* _EXTRACT PROVIDED_:
==================================================

Nor should our sense of European togetherness be achieved by negative stereotyping of an enemy or “other” (in the jargon of identity studies), as Britishness, for example, was constructed in the eighteenth and nineteenth centuries in contrast to a stereotyped France. Since the collapse of the Soviet communist “East,” against which Western Europe defined itself from the late 1940s until 1989, some politicians and intellectuals have attempted to find Europe’s “other” in either the United States or Islam. These attempts are foolish and self-defeating. They divide Europeans rather than uniting them. Both the negative stereotyping of others and the mythmaking about our own collective past are typical of what I call Euronationalism: an attempt to replicate nationalist methods of building political identity at the European level.

In this proposal, Europe’s only defining “other” is its own previous self: more specifically, the unhappy, self-destructive, at times downright barbaric chapters in the history of European civilization. With the wars of the Yugoslav succession and the attempted genocide in Kosovo, that unhappy history stretches into the very last year of the past century. This is no distant past. Historical knowledge and consciousness play a vital role here, but it must be honest history, showing all the wrinkles, not mythistoire.

By contrast with much traditional EU-ropean discourse, neither unity nor power is treated here as a defining goal of the European project. Unity, whether national or continental, is not an end in itself, merely a means to higher ends. So is power. The EU does need more capacity to project its power, especially in foreign policy, so as to protect our interests and realize some benign goals. But to regard European power, l’Europe puissance, as an end in itself, or desirable simply to match the power of the United States, is Euronationalism, not European patriotism.

So our new narrative must be an honest, self-critical account of progress (very imperfect progress but progress nonetheless) from different pasts toward shared goals that could constitute a common future. By their nature, these goals cannot fully be attained (there is no perfect peace or freedom, on earth at least), but a shared striving toward them can itself bind together a political community.

The European nation is a community of shared memory and shared forgetting; but what one nation wishes to forget, another wishes to remember. The more nations there are, the more diverse the family of national memories, and the more difficult to construct shared myths.

What follows are notes toward the formulation of such a story, with built-in criticism. This is a rough first draft, for others to criticize and rework.

Freedom

Europe’s history over the past 65 years is a story of the spread of freedom. In 1942, there were only four perilously free countries in Europe: Britain, Switzerland, Sweden, and Ireland. By 1962, most of Western Europe was free, except Spain and Portugal. In 1982, the Iberian Peninsula had joined the free, as had Greece, but most of what we then called Eastern Europe was under communist dictatorship. Today, among countries that may definitely be accounted European, only one nasty little authoritarian regime is left—Belarus. Most Europeans now live in liberal democracies.

==================================================

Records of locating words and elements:
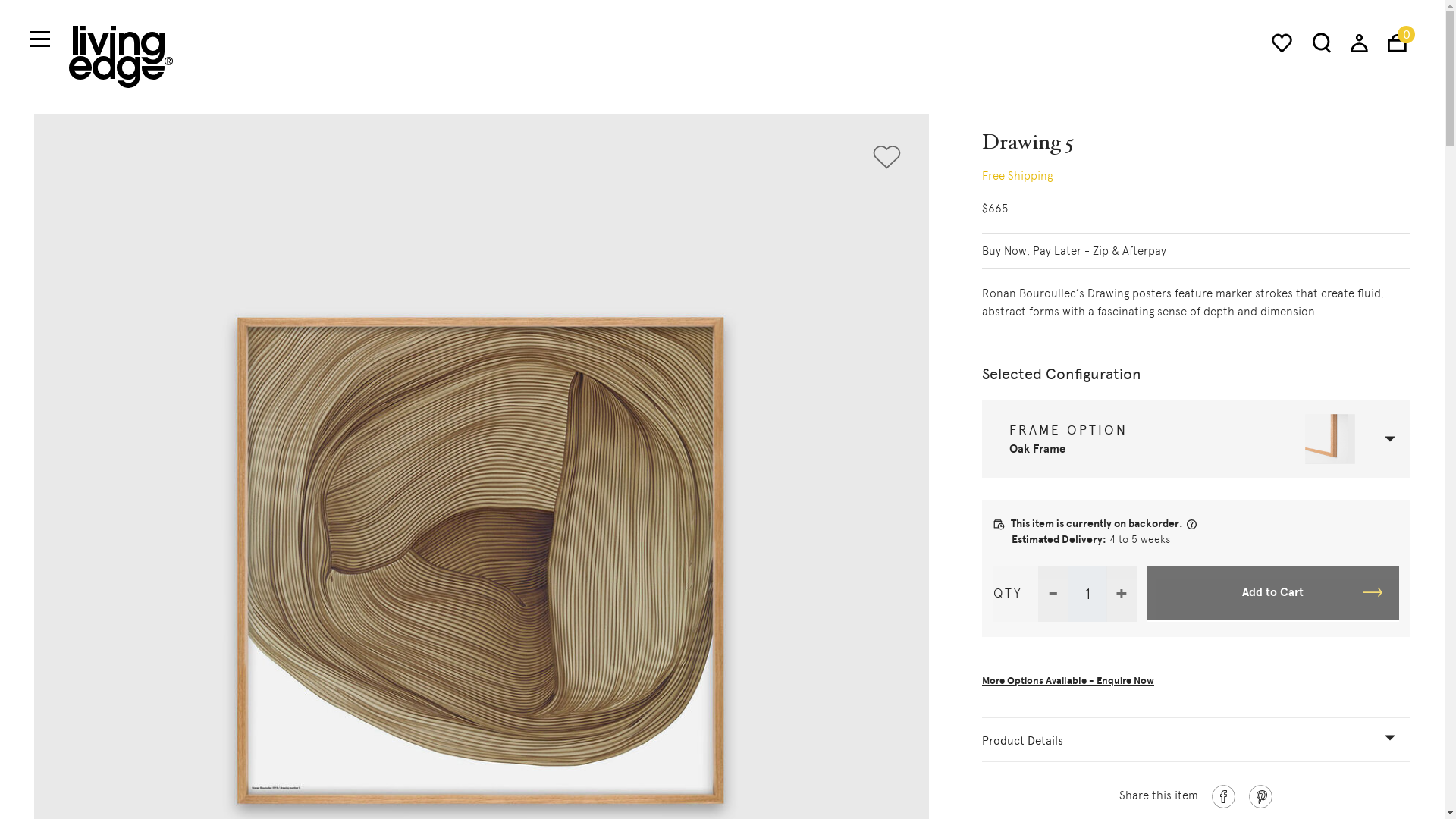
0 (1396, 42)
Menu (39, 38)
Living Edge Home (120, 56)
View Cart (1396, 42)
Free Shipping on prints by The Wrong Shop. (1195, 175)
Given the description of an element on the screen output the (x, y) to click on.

==================================================

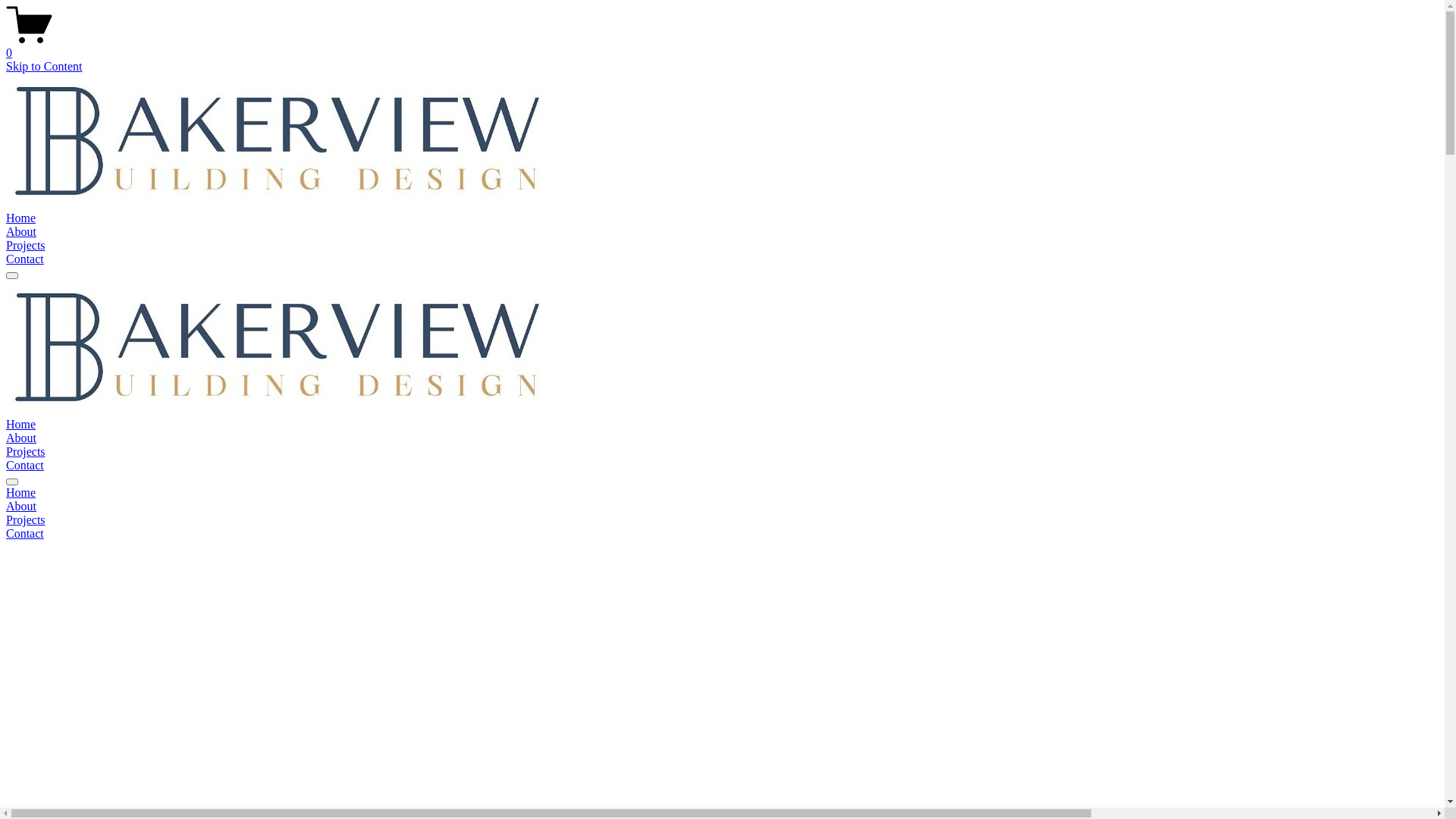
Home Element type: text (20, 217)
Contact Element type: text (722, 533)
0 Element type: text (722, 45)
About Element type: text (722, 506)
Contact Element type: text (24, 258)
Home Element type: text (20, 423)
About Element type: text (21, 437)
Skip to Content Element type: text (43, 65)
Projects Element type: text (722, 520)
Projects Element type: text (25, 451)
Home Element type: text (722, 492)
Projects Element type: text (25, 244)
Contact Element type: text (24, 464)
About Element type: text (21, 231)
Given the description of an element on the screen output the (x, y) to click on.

==================================================

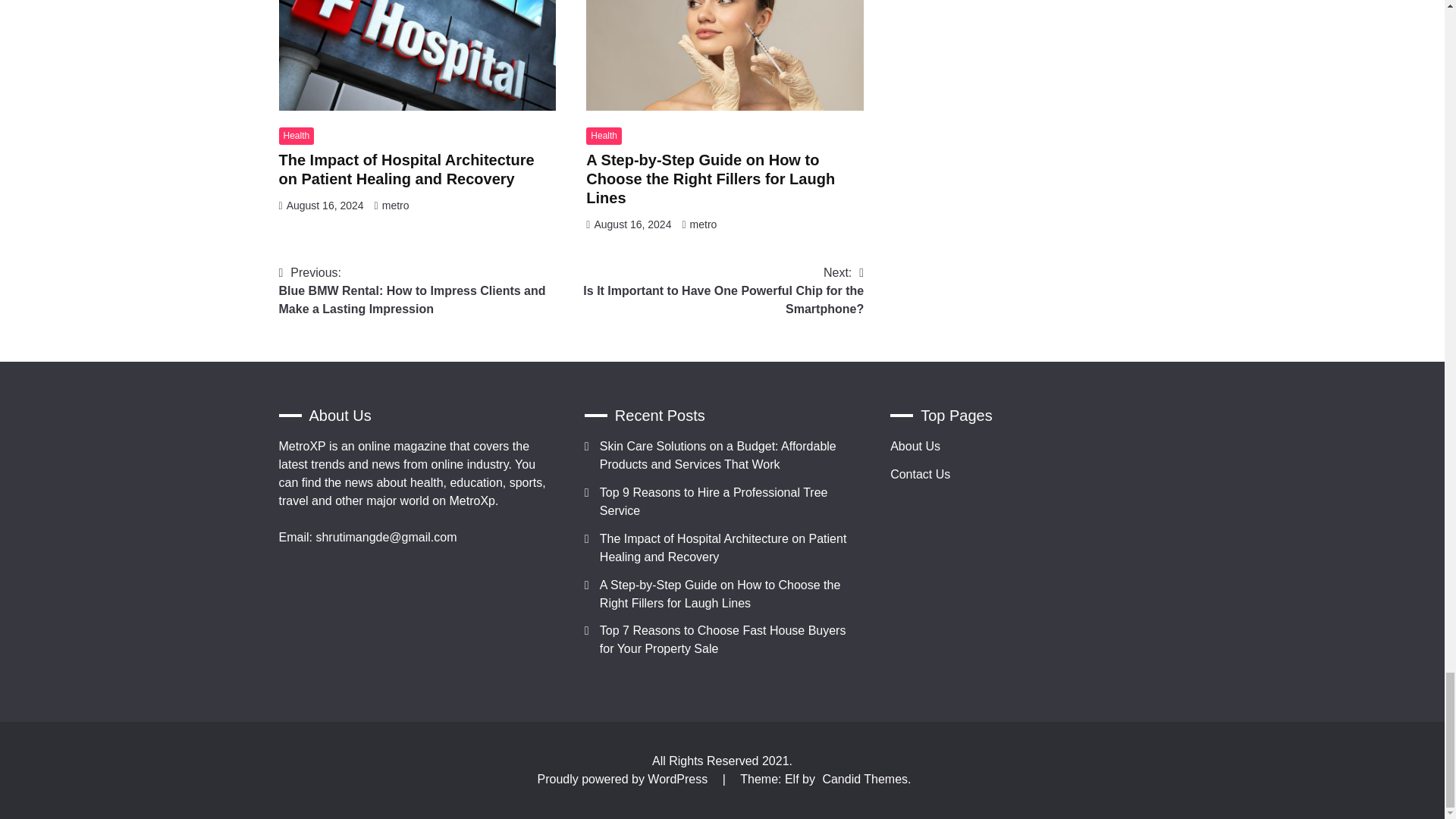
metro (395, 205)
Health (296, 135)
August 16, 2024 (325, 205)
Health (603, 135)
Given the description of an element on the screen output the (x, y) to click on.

==================================================

* _REQUESTS_:
#1 According to the passage on European identity, why are attempts to find Europe's "other" in the United States or Islam self-defeating?
#2 Can you convert the stretch of records from the line containing "Home Element type: text (20, 217)" through the line containing "About Element type: text (21, 231)" into a JSON list of strings, with one string per line?

* _REPLIES_:
#1 They are self-defeating because they divide Europeans rather than uniting them.

#2
[
  "Home Element type: text (20, 217)",
  "Contact Element type: text (722, 533)",
  "0 Element type: text (722, 45)",
  "About Element type: text (722, 506)",
  "Contact Element type: text (24, 258)",
  "Home Element type: text (20, 423)",
  "About Element type: text (21, 437)",
  "Skip to Content Element type: text (43, 65)",
  "Projects Element type: text (722, 520)",
  "Projects Element type: text (25, 451)",
  "Home Element type: text (722, 492)",
  "Projects Element type: text (25, 244)",
  "Contact Element type: text (24, 464)",
  "About Element type: text (21, 231)"
]